The announcements this week, at the Microsoft Management Summit, of the products that will replace the soon to be 5 year old Microsoft System Center line, are a mix of changes and upgrades to the existing System Center family members plus a few new tools thrown into the mix. A consistent theme, however, appears to be simplifying the process of IT management by allowing more effective delegation of authority.
For example, in the updated products System Center Service Manager will now support self-service requests from authorized business unit managers for cloud resources and Virtual Machine Manager will allow for dynamic optimization, which allows the on-the-fly allocation of virtual machine workloads.
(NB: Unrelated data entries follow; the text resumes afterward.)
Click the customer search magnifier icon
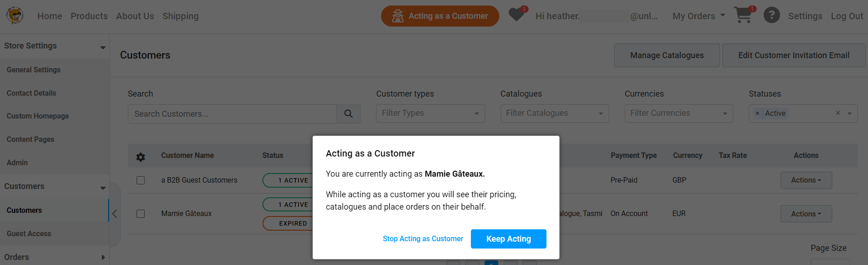This screenshot has height=265, width=868. 349,113
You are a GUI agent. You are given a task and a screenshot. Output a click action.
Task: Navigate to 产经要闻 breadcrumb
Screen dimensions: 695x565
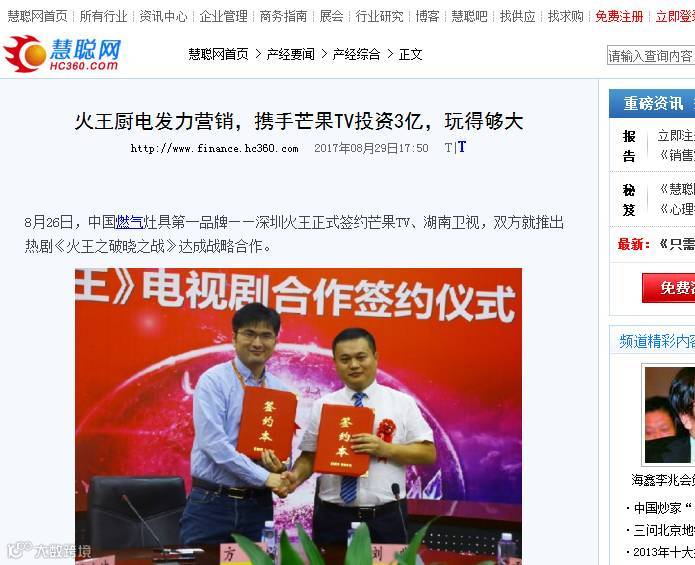pos(290,54)
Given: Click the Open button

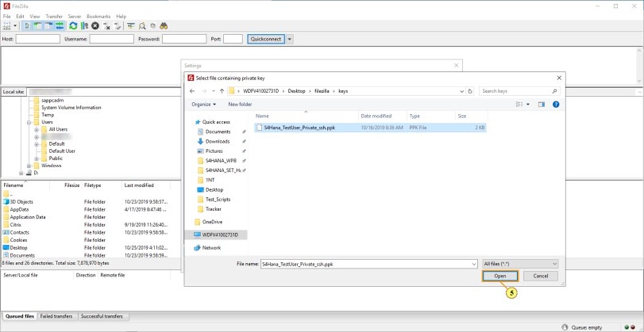Looking at the screenshot, I should (500, 276).
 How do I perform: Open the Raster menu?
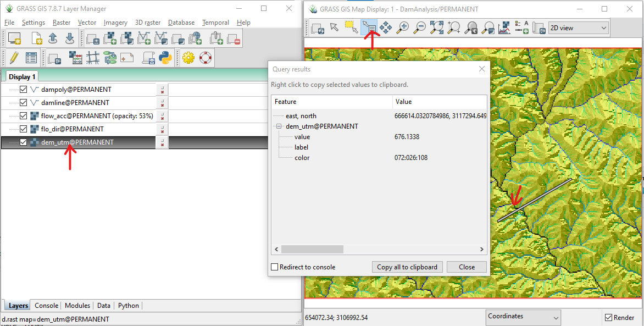(x=62, y=23)
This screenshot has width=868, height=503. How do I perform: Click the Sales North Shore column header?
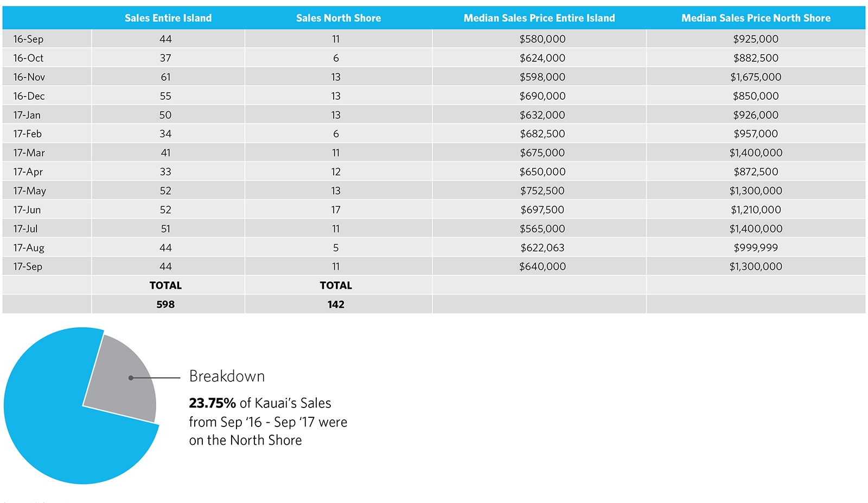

The three new products included in the System Center family are System Center Project, which appears to be an enhanced version of the self-service petal tools currently available. This product is focused on the ability to assign cloud resources to specific business units while maintaining overall IT control. The second new tool is System Center Orchestrator, the Microsoft implementation of the process automation technology that was acquired with the purchase of Opalis last year. This version is focused on coordinating datacenter services. And lastly we get the most interesting new product, System Center Advisor, a tool to actively detect server configuration problems with capabilities beyond those announced when the technology first hit the light of day and was focused on SQL Server.
None f the products are currently available but all are expected to be in general release by the second half of 2012. Beta and test drive programs are available for almost all of the tools and can be located via the Microsoft Connect program and the System Center home site.